* The request
Reproduce the lines that follow word for word, leaving out the pictures.

* Dataset
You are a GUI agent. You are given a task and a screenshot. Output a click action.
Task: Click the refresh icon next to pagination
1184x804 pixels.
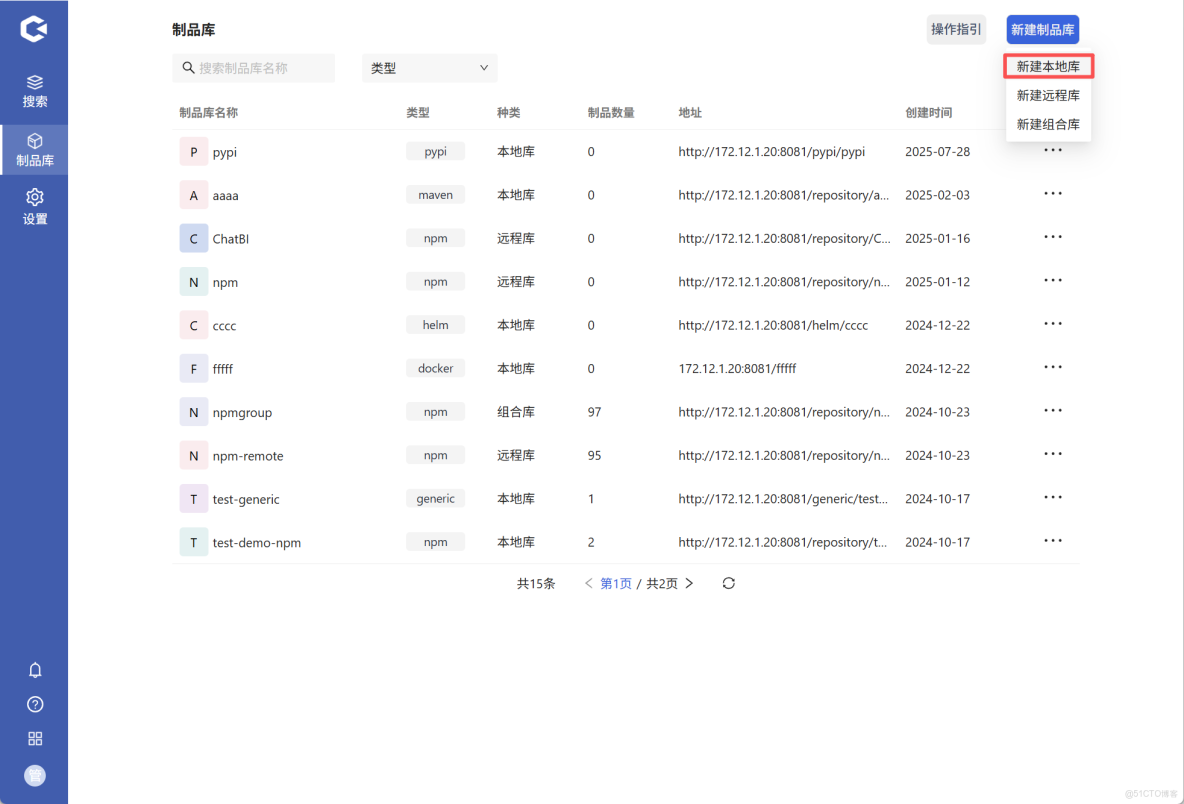point(728,583)
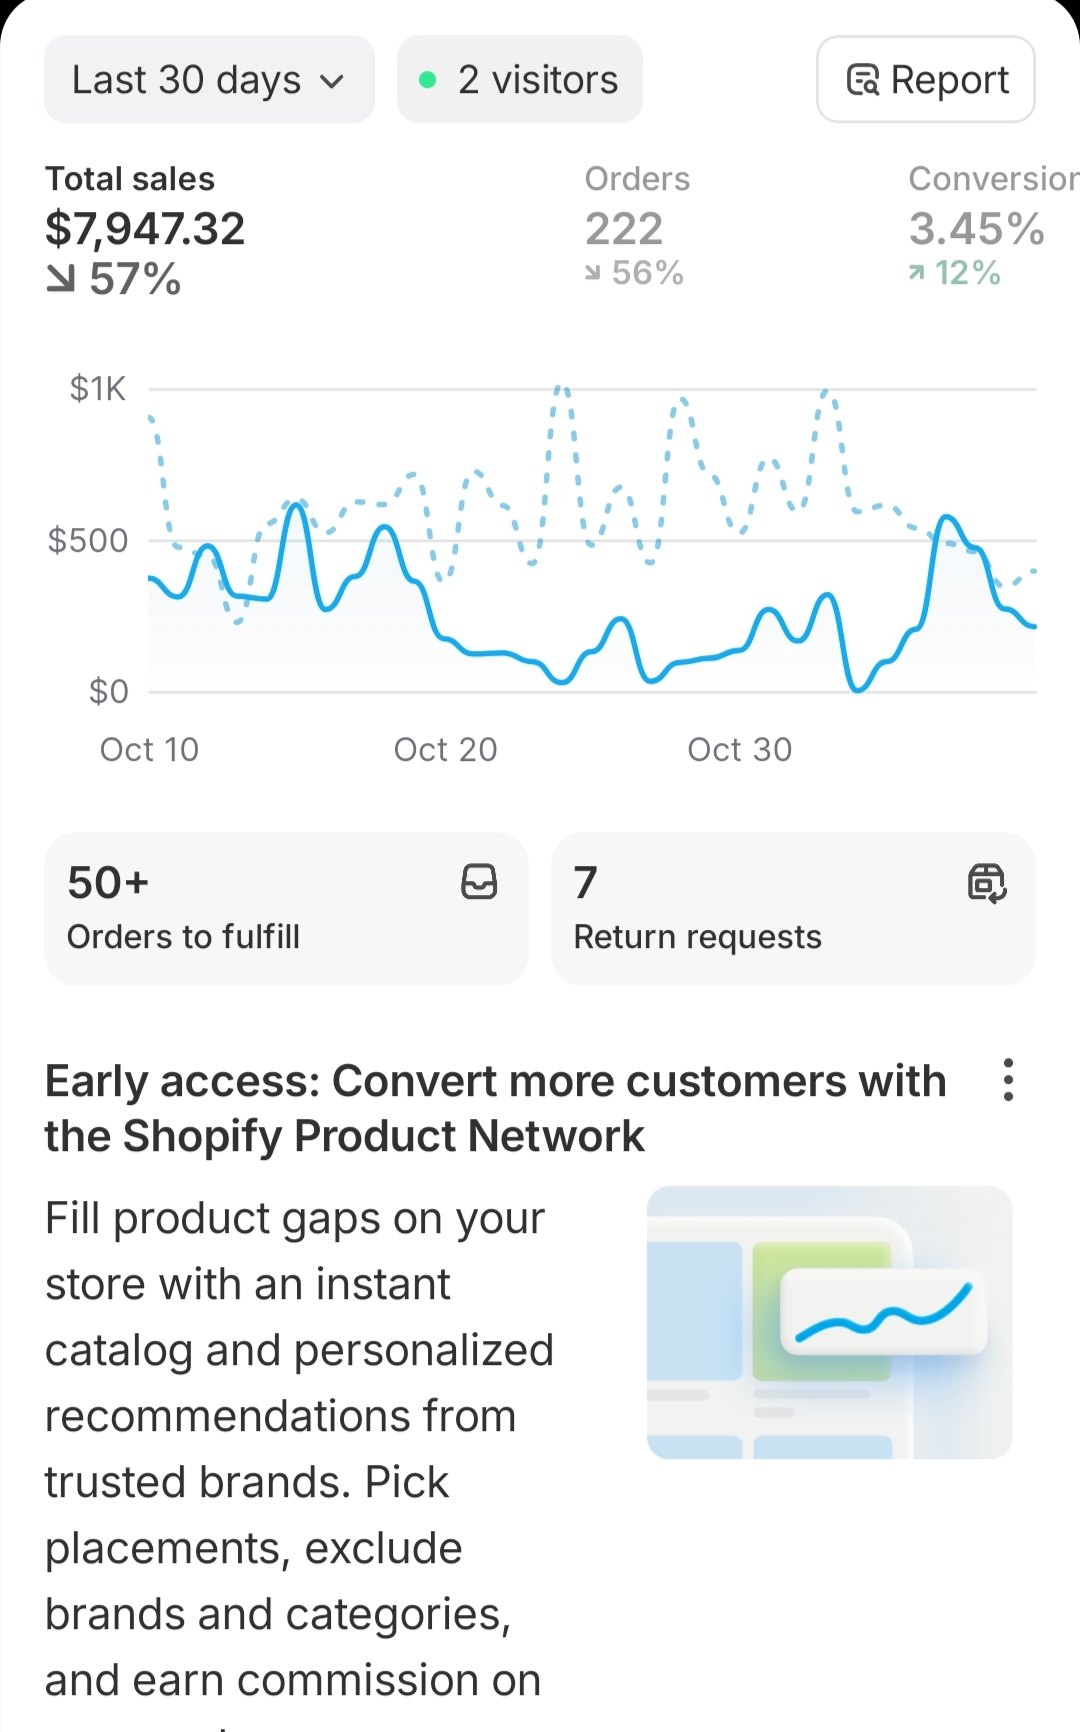Screen dimensions: 1080x1732
Task: Open the three-dot menu on Early access card
Action: pyautogui.click(x=1008, y=1080)
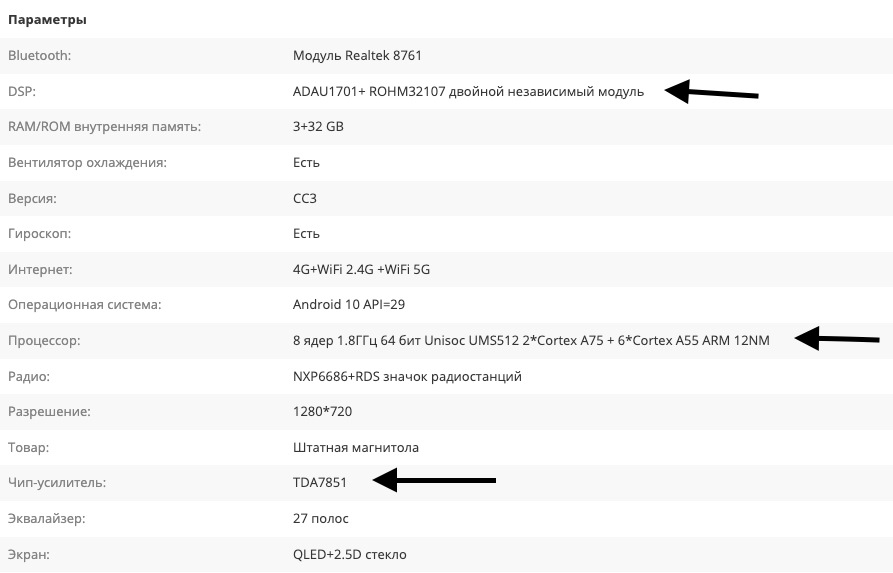Select the "CC3" version value
893x573 pixels.
click(304, 198)
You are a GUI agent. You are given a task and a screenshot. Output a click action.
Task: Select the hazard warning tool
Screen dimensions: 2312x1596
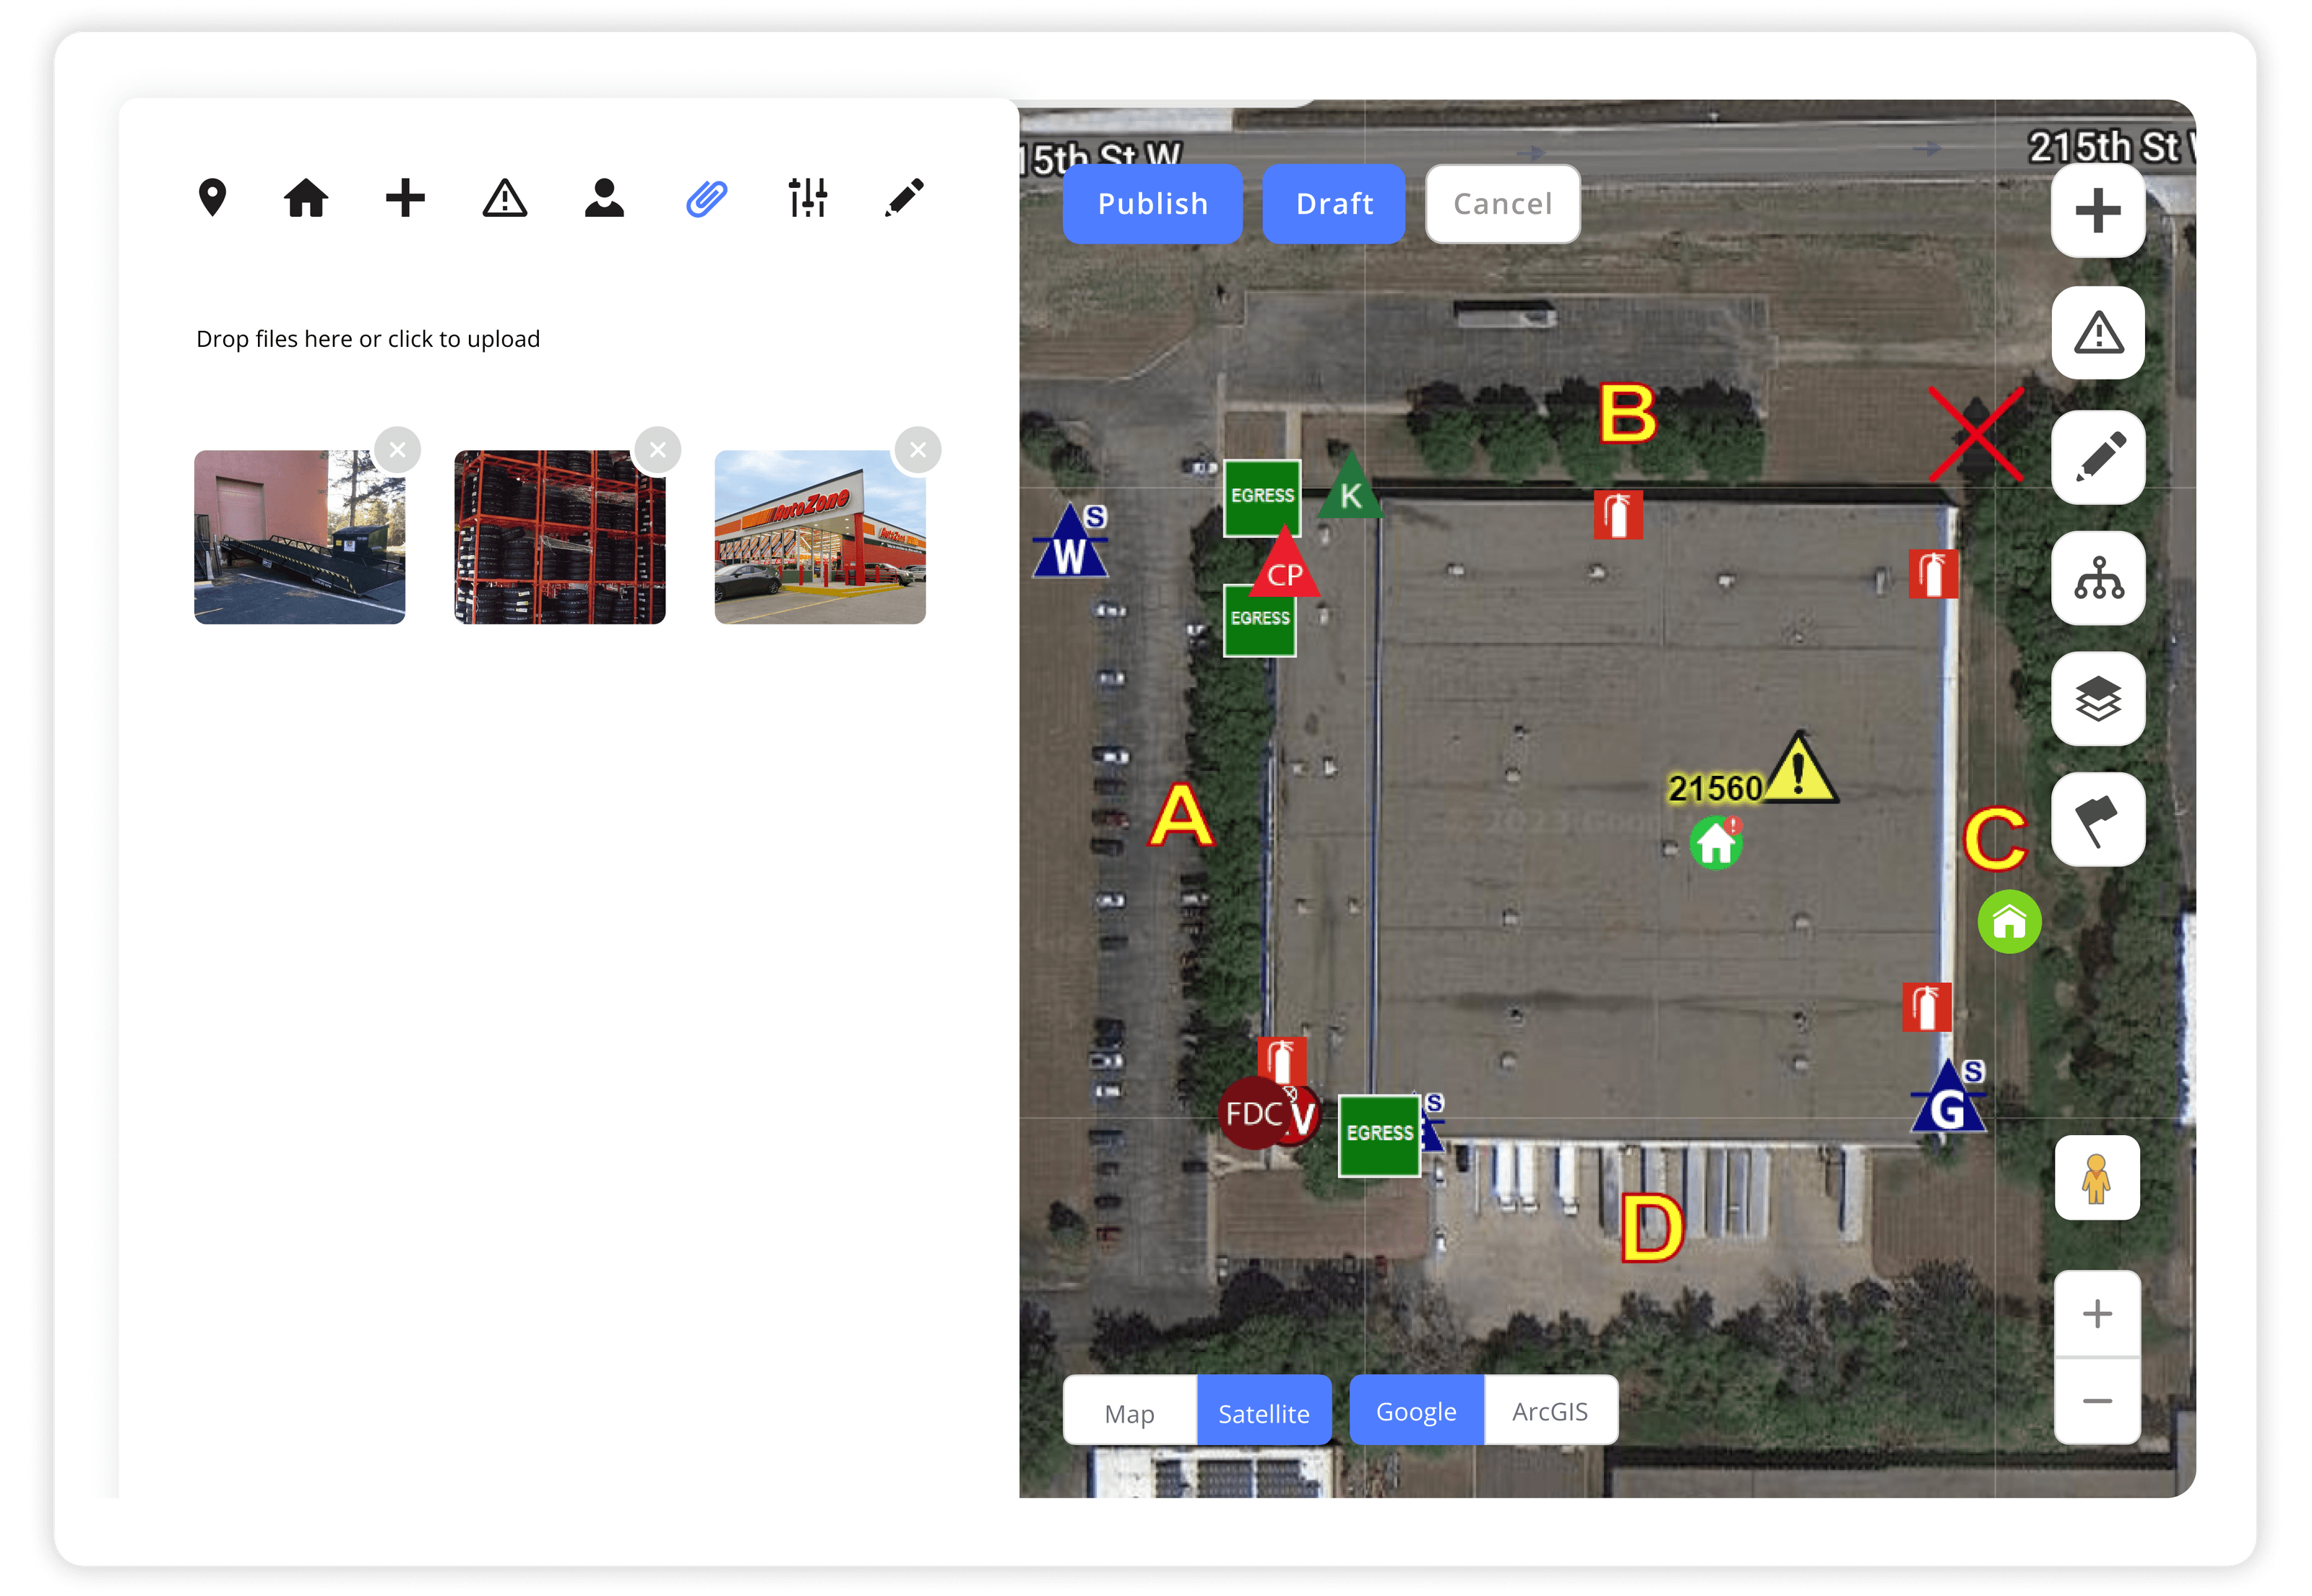click(504, 198)
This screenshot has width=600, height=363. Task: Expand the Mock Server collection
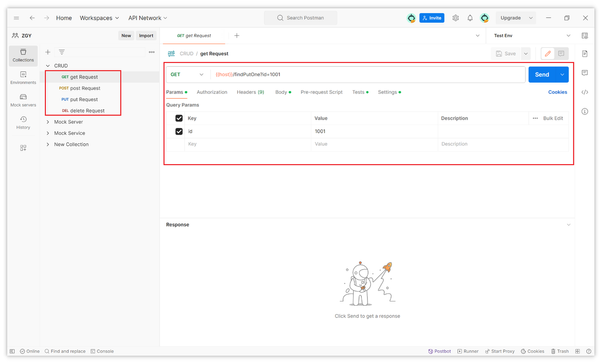click(x=48, y=122)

* Result of the exercise
You are a GUI agent. You are given a task and a screenshot. Output a click action.
Task: Click the refresh icon next to pagination
1184x804 pixels.
point(728,583)
Screen dimensions: 1080x1732
Task: Open the three-dot menu on Early access card
Action: pyautogui.click(x=1008, y=1080)
Select the "CC3" version value
893x573 pixels.
click(304, 198)
You are a GUI agent. You are given a task and a screenshot. Output a click action.
Task: Select the hazard warning tool
Screen dimensions: 2312x1596
click(504, 198)
This screenshot has width=600, height=363. Task: Expand the Mock Server collection
click(x=48, y=122)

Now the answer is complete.